[PROBLEM DESCRIPTION] Count the lines below that contain the string "menu", treating uppercase and lowercase letters as different, and report only the number.

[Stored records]
--------------------------------

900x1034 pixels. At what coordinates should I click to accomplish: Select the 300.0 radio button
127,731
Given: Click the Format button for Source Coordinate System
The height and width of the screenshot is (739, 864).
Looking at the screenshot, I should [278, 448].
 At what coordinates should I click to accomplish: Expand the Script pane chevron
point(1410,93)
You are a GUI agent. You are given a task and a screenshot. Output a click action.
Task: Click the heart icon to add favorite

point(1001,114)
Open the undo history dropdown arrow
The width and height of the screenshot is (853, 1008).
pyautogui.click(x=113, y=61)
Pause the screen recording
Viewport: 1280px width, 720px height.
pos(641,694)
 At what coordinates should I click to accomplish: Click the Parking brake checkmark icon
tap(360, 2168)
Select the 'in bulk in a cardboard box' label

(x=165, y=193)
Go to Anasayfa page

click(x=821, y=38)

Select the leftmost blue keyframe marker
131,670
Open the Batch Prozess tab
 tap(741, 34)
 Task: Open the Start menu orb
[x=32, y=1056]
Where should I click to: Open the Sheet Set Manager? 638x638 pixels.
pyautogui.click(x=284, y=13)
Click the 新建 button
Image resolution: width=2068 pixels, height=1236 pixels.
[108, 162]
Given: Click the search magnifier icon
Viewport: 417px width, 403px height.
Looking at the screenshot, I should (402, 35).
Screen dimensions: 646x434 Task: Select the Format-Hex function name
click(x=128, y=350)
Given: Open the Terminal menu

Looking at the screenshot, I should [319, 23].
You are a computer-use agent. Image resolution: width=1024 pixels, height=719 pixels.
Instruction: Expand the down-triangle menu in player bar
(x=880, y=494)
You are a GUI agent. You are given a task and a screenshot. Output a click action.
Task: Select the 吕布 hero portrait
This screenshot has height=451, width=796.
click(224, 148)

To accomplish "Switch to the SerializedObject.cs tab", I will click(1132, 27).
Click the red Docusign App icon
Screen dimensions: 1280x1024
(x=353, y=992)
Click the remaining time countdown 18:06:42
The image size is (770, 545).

--------------------------------

[COMPLETE OUTPUT] 3